You should read the whole passage from his essay, Self Reliance, but the point is that those who only concern themselves with avoiding contradiction risk being a prisoner to their past convictions, resulting in ineffectiveness toward the ends they want. A truly conservative, originalist Supreme Court has been a Republican fever dream for generations and, now that the opportunity presents itself, they won’t let inconsistency stand in their way. And Democrats, if the tables were turned, wouldn’t either.

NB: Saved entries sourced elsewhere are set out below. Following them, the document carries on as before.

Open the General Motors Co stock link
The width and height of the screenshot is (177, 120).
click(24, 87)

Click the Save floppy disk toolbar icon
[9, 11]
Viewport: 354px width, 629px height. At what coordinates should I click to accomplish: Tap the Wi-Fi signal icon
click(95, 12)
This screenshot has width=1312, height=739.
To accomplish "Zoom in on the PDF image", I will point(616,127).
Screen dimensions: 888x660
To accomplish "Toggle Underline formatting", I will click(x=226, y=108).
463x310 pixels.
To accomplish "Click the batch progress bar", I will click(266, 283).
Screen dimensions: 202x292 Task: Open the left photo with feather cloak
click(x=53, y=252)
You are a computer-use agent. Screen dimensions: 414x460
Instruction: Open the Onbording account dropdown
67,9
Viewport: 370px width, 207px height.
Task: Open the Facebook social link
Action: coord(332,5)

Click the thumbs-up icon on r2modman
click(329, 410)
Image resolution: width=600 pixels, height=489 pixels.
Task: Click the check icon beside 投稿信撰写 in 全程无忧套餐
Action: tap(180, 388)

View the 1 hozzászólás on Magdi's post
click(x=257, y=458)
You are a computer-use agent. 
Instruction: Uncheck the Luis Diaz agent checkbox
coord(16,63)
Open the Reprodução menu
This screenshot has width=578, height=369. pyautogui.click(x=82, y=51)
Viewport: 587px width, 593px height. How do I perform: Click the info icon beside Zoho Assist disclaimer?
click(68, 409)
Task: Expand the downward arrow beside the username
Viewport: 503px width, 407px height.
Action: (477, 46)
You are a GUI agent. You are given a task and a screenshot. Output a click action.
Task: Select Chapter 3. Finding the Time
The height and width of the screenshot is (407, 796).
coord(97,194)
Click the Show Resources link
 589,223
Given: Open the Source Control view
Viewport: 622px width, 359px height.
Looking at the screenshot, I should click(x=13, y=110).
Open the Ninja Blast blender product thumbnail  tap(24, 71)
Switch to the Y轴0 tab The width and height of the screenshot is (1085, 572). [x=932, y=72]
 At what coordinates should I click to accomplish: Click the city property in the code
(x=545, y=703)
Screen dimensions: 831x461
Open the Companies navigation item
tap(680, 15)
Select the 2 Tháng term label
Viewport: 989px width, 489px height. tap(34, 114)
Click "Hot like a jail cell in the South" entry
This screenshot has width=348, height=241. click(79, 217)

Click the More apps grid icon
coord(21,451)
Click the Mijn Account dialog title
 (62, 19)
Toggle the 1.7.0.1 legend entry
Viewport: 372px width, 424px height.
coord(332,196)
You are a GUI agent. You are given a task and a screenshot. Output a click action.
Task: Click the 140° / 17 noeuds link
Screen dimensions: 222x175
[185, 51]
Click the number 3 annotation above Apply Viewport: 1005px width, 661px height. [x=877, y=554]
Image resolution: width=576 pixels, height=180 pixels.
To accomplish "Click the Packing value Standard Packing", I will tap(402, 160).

Chances are something you really don’t like is going to happen in the next five weeks. If you’re a conservative, it might be Trump getting defeated or the Senate falling into Democratic hands. If you’re a liberal, it might be Trump winning or the cherished Ginsburg seat being filled by a conservative. My advice is to accept this likelihood now and don’t spend the next several weeks agonizing over your preferred political outcomes. I’m not saying stop caring about your personal convictions. As someone who worked in professional politics for many years, I understand and value passion for principles. With the future of the Republic at stake, who leads our country is as important as ever, and our votes and voices shouldn’t be taken lightly. But don’t let your politics dominate your life and, most importantly, don’t let politics destroy relationships. In such a heated political environment, it’s easy to let ideology dictate our personalities to the point where we develop crippling anxiety, cut ourselves off from others and keep us from enjoying life. It’s not worth it. Politics and politicians will let you down in the end, but family and friends are forever.
The passing of Justice Ginsburg has resurfaced many stories from her remarkable life, and I was heartened to be reminded about her close friendship with the late Justice Antonin Scalia. The two could not have been further apart on the ideological scale, and yet they remained the closest of friends for three decades. Both were nothing short of heroes to their respective side of the political spectrum, and yet they did not let that status or the enormity of their decisions interfere with a bond that brought them joy and tenderness. If two titans of jurisprudence could prevent their deeply entrenched views from interfering with their interpersonal relationships, so can the rest of us.
Find your voice and use it. But don’t lose your mind.